The proposed loan will be used by Maxima to finance micro clients and water, sanitation, and hygiene projects. FMO said this will contribute to decent work and economic growth activities and also support climate action.
The loan will be FMO’s first to Maxima.
“Maxima plays an important role in providing access to finance to micro and small enterprises, a critical segment in supporting job creation,” FMO disclosed.
Maxima Microfinance is one of the leading microfinance institutions in Cambodia that offers group, individual, and small business loans. It operates in eight provinces in Cambodia, has 14 branches, employs over 170 staff, and has over 6,800 active borrowers, of which roughly 91 per cent are women.
Some of the first microcredit loans that Maxima provided were to women silk weavers on the island of KOT, making it the first microfinance firm to provide loans on that island.
Even today, many of Maxima’s clients are women engaged in craft and home businesses. Some clients are involved in small trade, like buying and selling clothes, preparing and selling food, vegetable growing, while others are running tuk-tuks bought with the help of Maxima loans to sustain their families.

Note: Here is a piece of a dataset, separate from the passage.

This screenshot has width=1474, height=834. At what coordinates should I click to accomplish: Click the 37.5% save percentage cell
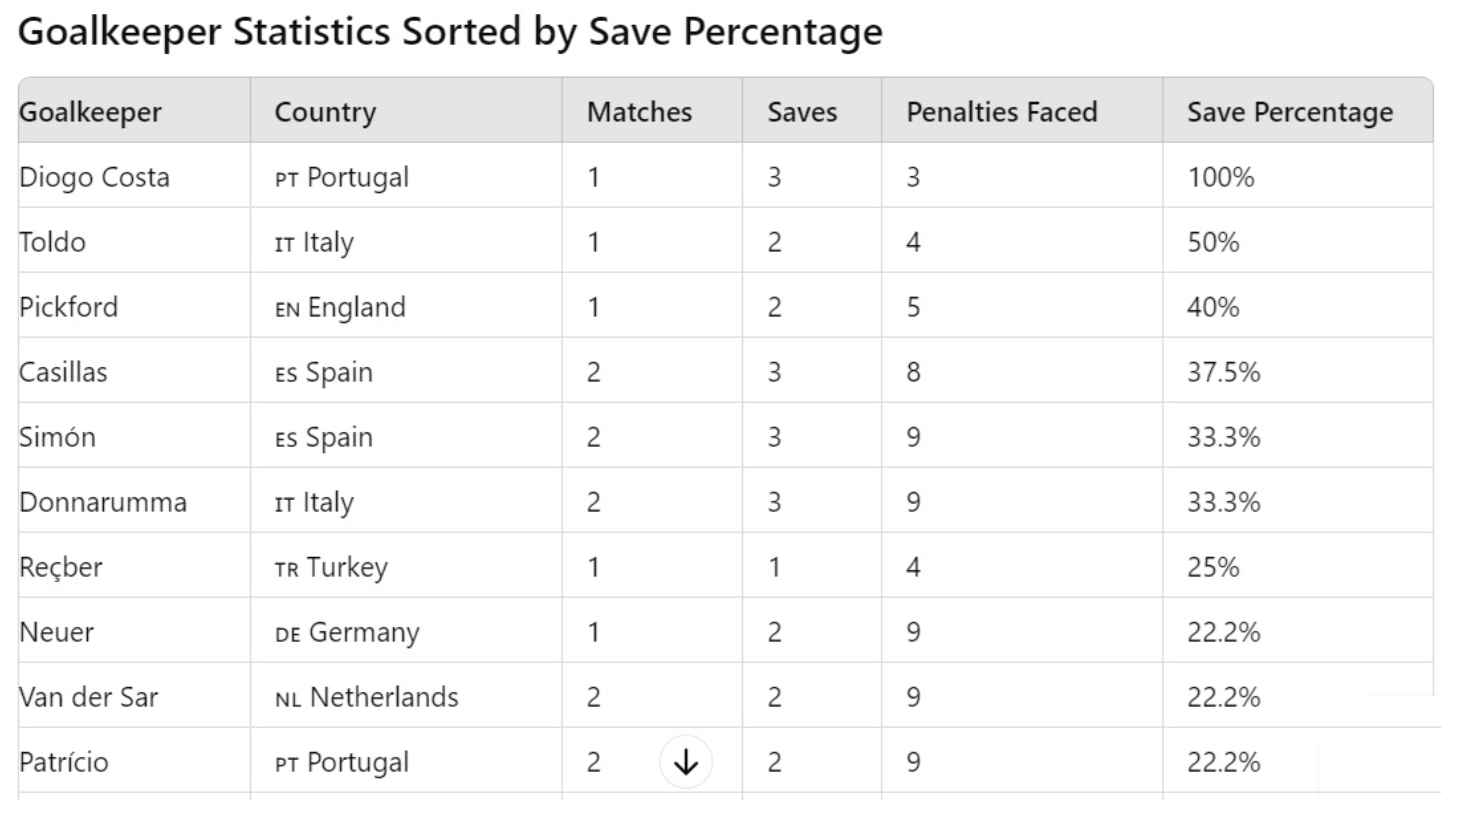[1223, 372]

FMO, on the other hand, is focused on supporting sustainable private sector growth in developing countries and emerging markets by investing in ambitious projects and entrepreneurs.
The bank has an investment portfolio of $10.4 billion, with a 28 per cent exposure to Asia. It focuses on developing markets, covering sectors such as financial institutions, energy, and agribusiness.
FMO was founded in 1970 and is a public-private partnership, with 51 per cent of its shares held by the Dutch state and 49 per cent held by commercial banks, trade unions, and other members of the private sector.
FMO has a triple-A rating from both Fitch and Standard & Poor’s.